## Input:
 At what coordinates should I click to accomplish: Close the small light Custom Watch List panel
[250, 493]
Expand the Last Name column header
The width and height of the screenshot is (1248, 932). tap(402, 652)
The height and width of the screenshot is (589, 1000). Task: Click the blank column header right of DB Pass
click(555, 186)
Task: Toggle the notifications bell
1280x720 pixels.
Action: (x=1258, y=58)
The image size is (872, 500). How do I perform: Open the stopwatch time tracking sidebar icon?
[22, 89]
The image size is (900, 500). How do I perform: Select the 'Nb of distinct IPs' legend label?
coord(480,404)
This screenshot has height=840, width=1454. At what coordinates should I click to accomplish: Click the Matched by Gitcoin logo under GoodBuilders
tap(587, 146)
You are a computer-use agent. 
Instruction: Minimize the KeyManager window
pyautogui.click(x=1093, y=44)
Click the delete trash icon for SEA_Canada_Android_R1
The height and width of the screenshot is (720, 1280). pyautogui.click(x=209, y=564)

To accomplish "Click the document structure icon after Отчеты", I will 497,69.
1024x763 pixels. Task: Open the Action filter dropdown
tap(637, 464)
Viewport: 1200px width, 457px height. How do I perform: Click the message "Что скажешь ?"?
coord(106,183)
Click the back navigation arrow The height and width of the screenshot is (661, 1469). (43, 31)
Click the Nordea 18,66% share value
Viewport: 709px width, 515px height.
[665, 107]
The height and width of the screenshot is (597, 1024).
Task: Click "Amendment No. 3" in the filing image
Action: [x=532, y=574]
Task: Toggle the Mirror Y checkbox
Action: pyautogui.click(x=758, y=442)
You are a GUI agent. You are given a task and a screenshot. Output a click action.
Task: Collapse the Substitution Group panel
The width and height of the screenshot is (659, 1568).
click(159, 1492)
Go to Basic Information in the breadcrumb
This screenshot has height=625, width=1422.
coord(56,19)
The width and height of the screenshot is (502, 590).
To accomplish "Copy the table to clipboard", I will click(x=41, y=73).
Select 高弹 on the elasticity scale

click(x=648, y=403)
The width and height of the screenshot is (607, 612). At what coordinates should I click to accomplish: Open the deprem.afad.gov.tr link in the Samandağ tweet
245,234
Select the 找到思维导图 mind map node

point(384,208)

## Task item:
Return every record exactly as it was given.

## Output below:
 At what coordinates should I click to accomplish: Close the small light Custom Watch List panel
[250, 493]
Expand the Last Name column header
The width and height of the screenshot is (1248, 932). tap(402, 652)
The height and width of the screenshot is (589, 1000). Task: Click the blank column header right of DB Pass
click(555, 186)
Task: Toggle the notifications bell
1280x720 pixels.
Action: (x=1258, y=58)
The image size is (872, 500). How do I perform: Open the stopwatch time tracking sidebar icon?
[22, 89]
The image size is (900, 500). How do I perform: Select the 'Nb of distinct IPs' legend label?
coord(480,404)
This screenshot has height=840, width=1454. At what coordinates should I click to accomplish: Click the Matched by Gitcoin logo under GoodBuilders
tap(587, 146)
You are a computer-use agent. 
Instruction: Minimize the KeyManager window
pyautogui.click(x=1093, y=44)
Click the delete trash icon for SEA_Canada_Android_R1
The height and width of the screenshot is (720, 1280). pyautogui.click(x=209, y=564)

To accomplish "Click the document structure icon after Отчеты", I will 497,69.
1024x763 pixels. Task: Open the Action filter dropdown
tap(637, 464)
Viewport: 1200px width, 457px height. How do I perform: Click the message "Что скажешь ?"?
coord(106,183)
Click the back navigation arrow The height and width of the screenshot is (661, 1469). (43, 31)
Click the Nordea 18,66% share value
Viewport: 709px width, 515px height.
[665, 107]
The height and width of the screenshot is (597, 1024).
Task: Click "Amendment No. 3" in the filing image
Action: [x=532, y=574]
Task: Toggle the Mirror Y checkbox
Action: pyautogui.click(x=758, y=442)
You are a GUI agent. You are given a task and a screenshot. Output a click action.
Task: Collapse the Substitution Group panel
The width and height of the screenshot is (659, 1568).
click(159, 1492)
Go to Basic Information in the breadcrumb
This screenshot has height=625, width=1422.
coord(56,19)
The width and height of the screenshot is (502, 590).
To accomplish "Copy the table to clipboard", I will click(x=41, y=73).
Select 高弹 on the elasticity scale

click(x=648, y=403)
The width and height of the screenshot is (607, 612). At what coordinates should I click to accomplish: Open the deprem.afad.gov.tr link in the Samandağ tweet
245,234
Select the 找到思维导图 mind map node

point(384,208)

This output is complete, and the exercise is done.